Nathaniel Pigott (1725 - 1804) was an English astronomer, noted for his observations of eclipses, a transit of Venus and a transit of Mercury, and comets. He became a Fellow of the Royal Society on 16 January 1772, a foreign member of the Imperial Academy at Brussels in 1773, and a correspondent of the French Academy of Sciences in 1776.[1] [2] [3]
Born in Whitton, Middlesex, Pigott was the son of Ralph Pigott of Whitton by his wife Alethea, daughter of the eighth Viscount Fairfax. He was the grandson of barrister Nathaniel Pigott (1661–1737), a Roman Catholic and intimate friend of poet Alexander Pope, who eulogised him in an epitaph inscribed in the parish church of Twickenham. The younger Nathaniel Pigott married Anna Mathurina, daughter of Monsieur de Bériol, and spent some years at Caen in Normandy for the education of his children. He and his family led a somewhat vagrant life in various parts of Britain and the Continent, where conditions were more congenial for the staunchly Catholic family.[1] [4]
It is not known when Pigott first became interested in astronomy. However, he was able to purchase fine instruments from London craftsmen and became known for observational ability and computational accuracy. The Academy of Sciences of Caen chose him a foreign member about 1764, and he observed there, with John Dollond's six-foot achromatic telescope, the partial solar eclipse of 16 August 1765. His observations of the transit of Venus on 3 June 1769 were transmitted to the French Academy of Sciences; his meteorological record at Caen, from 1765 to 1769, to the Royal Society, of which body he was elected a fellow on 16 January 1772. He maintained a friendly relationship with astronomer William Herschel.[1]
In Brussels in 1772, he undertook, at the request of the government, to determine the geographical positions of the principal towns of the Low Countries. The work occupied five months and was carried out at his own expense, with the assistance of his son Edward Pigott and of his servants. The longitudes were obtained from observations of the eclipses of Jupiter's satellites, the latitudes by means of meridian altitudes taken with a Bird's quadrant lent by the Royal Society. Pigott described these operations in a letter to Nevil Maskelyne, dated Louvain, 11 August 1775, and their results were printed at large in the Memoirs of the Brussels Academy of Sciences. He was chosen a foreign member of the Brussels Academy on 25 May 1773, and a correspondent of the French Academy of Sciences on 12 June 1776. Pigott also participated in an unusual experiment on 1 November 1773, to ascertain variances in barometric pressure created by the ringing of the 16,000-pound bell of the cathedral of Ste. Goedule in Brussels.[1]
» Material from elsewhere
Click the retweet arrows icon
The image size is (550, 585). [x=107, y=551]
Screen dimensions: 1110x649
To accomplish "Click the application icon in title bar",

Pigott spent part of the summer of 1777 at Lady Widdrington's house in Gloucestershire, of which he determined the longitude, and then took up his residence at Frampton House, Glamorganshire, on his own estate. Here he fitted up an observatory with a transit by Sisson, a six-foot achromatic by Dollond, and several smaller telescopes. He ascertained its latitude, and in 1778–9 discovered some double stars. He and his son Edward also investigated and corrected the mapping of many localities in the area.[5] [6] In 1783 he sent to the Royal Society an account of a remarkable meteor seen by him while riding across Hewit (Heworth) Common, near York. He observed at the Collège Royal, Louvain, a few days after his arrival from England, the transit of Mercury of 3 May 1786.[1]
Pigott died abroad in 1804. His son Edward, who assisted in many of his observations, became a noted astronomer in his own right.[7] His second son, Charles Gregory Pigott, assumed the name Fairfax on succeeding his cousin, Anne Fairfax, in 1793, in the possession of Gilling Castle, Yorkshire; he married in 1794 Mary, sister of Sir Henry Goodricke, and died in 1845. The possession of Gilling Castle had been the subject of a lengthy family dispute.[1]